## SHORT EXERCISE A
Under the advertising conditions, who must approve the script for the promotional trailer?
## SHORT EXERCISE B
Reproduce the stretch of the advertising conditions from "relating thereto and" through "this Condition 4.7.", word for word.

4.4 The extent and content of Advertising associated with a Promotion shall be
within the Company’s discretion (the Company will retain full editorial
control), subject to the general substance of the same having been agreed with
the Advertiser prior to broadcasting (such agreement not to be unreasonably
withheld or delayed).
4.5 In respect of a Promotion, the Company will produce a promotional trailer
(“the Trailer). The script for the Trailer shall be approved by the Advertiser
(such approval not to be unreasonably withheld or delayed) in good time before
the scheduled start of the Pre-Promotion Period. Failure to do so may result in
a delay or cancellation of the Promotion (in the Company’s absolute discretion)
but shall not affect the Advertiser’s obligation to pay the Fee (and Costs).
4.6 Advertising shall only be broadcast if:-
- the Advertiser has obtained all necessary licences and consents for the
placement of any material protected by any intellectual property or other
rights contained in the Advertising; and
- the Advertising is not defamatory or slanderous of any third party or
inaccurate or misleading or in contravention of any relevant legal or
regulatory requirement or code of practice (whether voluntary or obligatory)
relating thereto and does not infringe any rights of a third party
4.7 The Advertiser must comply with such technical requirements and other
procedures as the Company may require in respect of the same. In particular
(without limitation) any product claims contained in the Advertising must be
capable of verification and, if requested by the Company, the Advertiser shall
provide evidence of the same. For the avoidance of doubt, the Company shall have
no liability or responsibility for verifying any such product claims or ensuring
that the Advertising complies with this Condition 4.7.

## DATA EXTRACT
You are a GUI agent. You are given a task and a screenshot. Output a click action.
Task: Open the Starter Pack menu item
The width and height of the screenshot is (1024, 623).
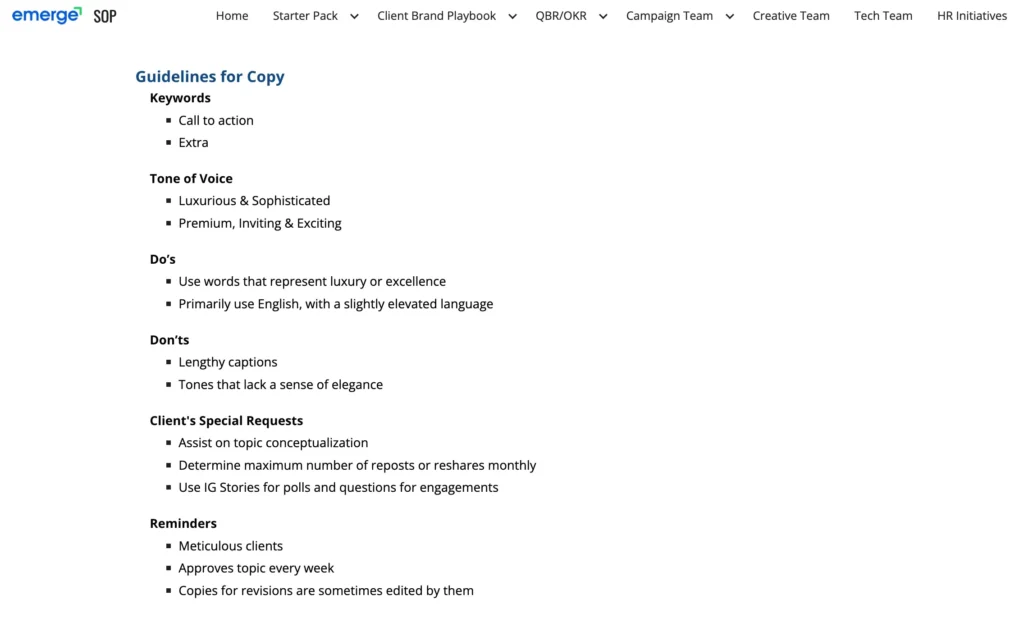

## FINAL ANSWER A
The Advertiser must approve it.

## FINAL ANSWER B
relating thereto and does not infringe any rights of a third party
4.7 The Advertiser must comply with such technical requirements and other
procedures as the Company may require in respect of the same. In particular
(without limitation) any product claims contained in the Advertising must be
capable of verification and, if requested by the Company, the Advertiser shall
provide evidence of the same. For the avoidance of doubt, the Company shall have
no liability or responsibility for verifying any such product claims or ensuring
that the Advertising complies with this Condition 4.7.